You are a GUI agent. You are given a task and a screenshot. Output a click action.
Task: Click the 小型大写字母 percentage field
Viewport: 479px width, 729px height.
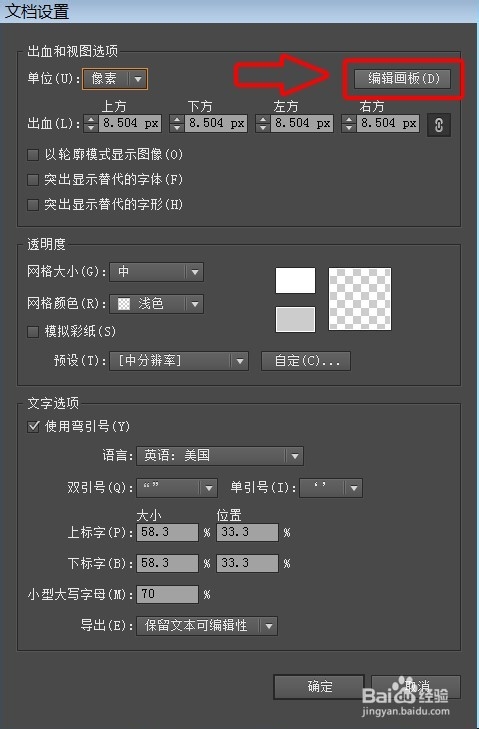point(167,594)
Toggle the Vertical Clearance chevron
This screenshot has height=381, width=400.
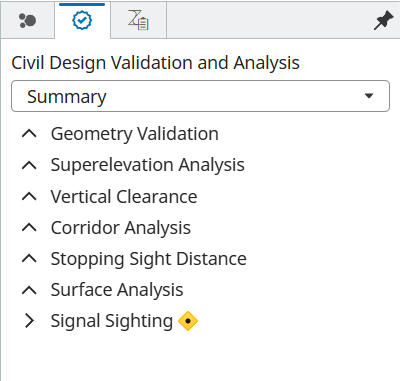(x=29, y=197)
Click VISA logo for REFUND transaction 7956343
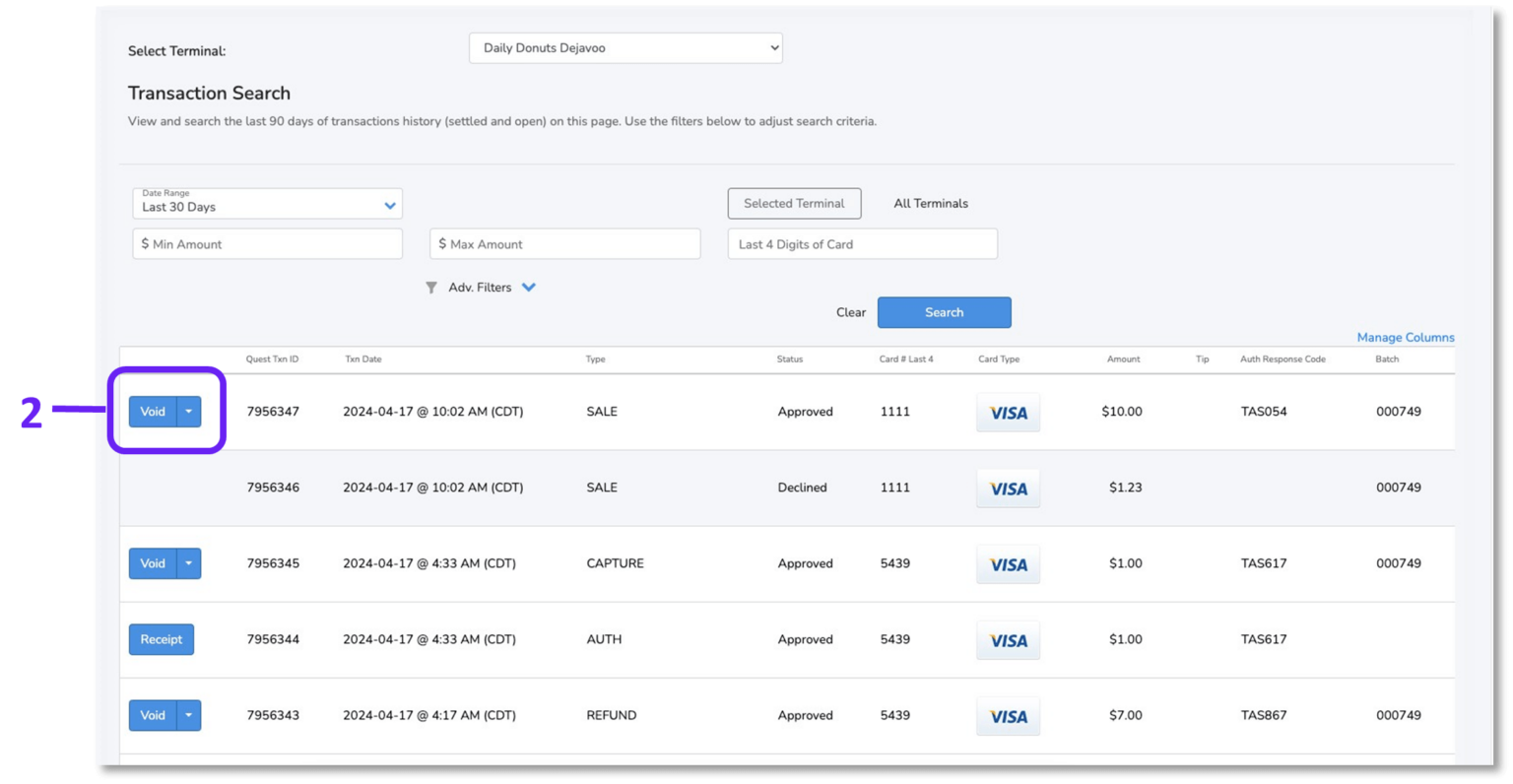The width and height of the screenshot is (1513, 784). pyautogui.click(x=1008, y=716)
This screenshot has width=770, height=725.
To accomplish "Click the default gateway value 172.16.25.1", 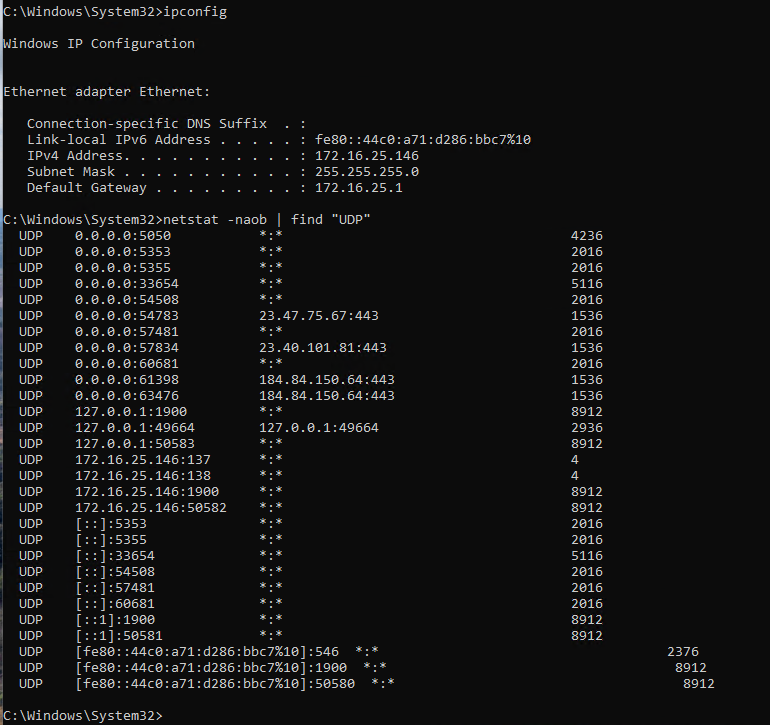I will pyautogui.click(x=358, y=188).
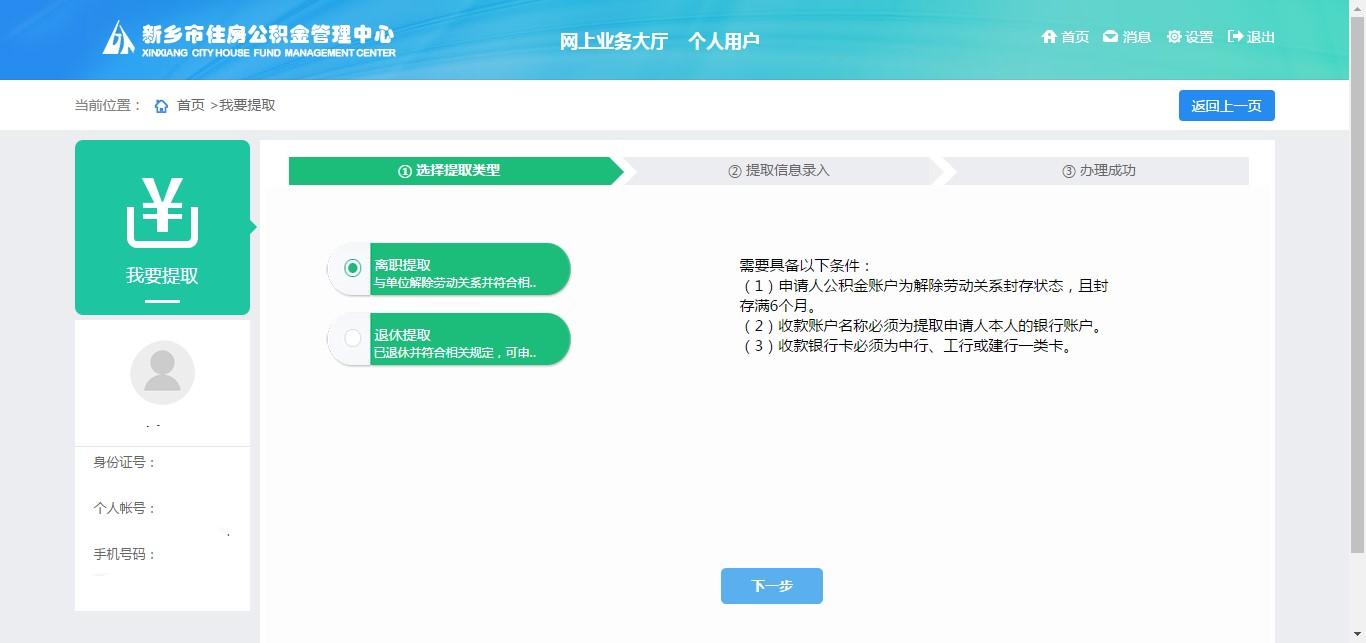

###

Only one stretch of the listing is wanted: the lines starting at the one with "Viewport: 479px width, 729px height." and ending at the one with "This screenshot has width=770, height=725.", copied exactly and free of pictures.

Viewport: 479px width, 729px height.
point(167,594)
Toggle the Vertical Clearance chevron
This screenshot has height=381, width=400.
(x=29, y=197)
Click VISA logo for REFUND transaction 7956343
The width and height of the screenshot is (1513, 784). pyautogui.click(x=1008, y=716)
This screenshot has width=770, height=725.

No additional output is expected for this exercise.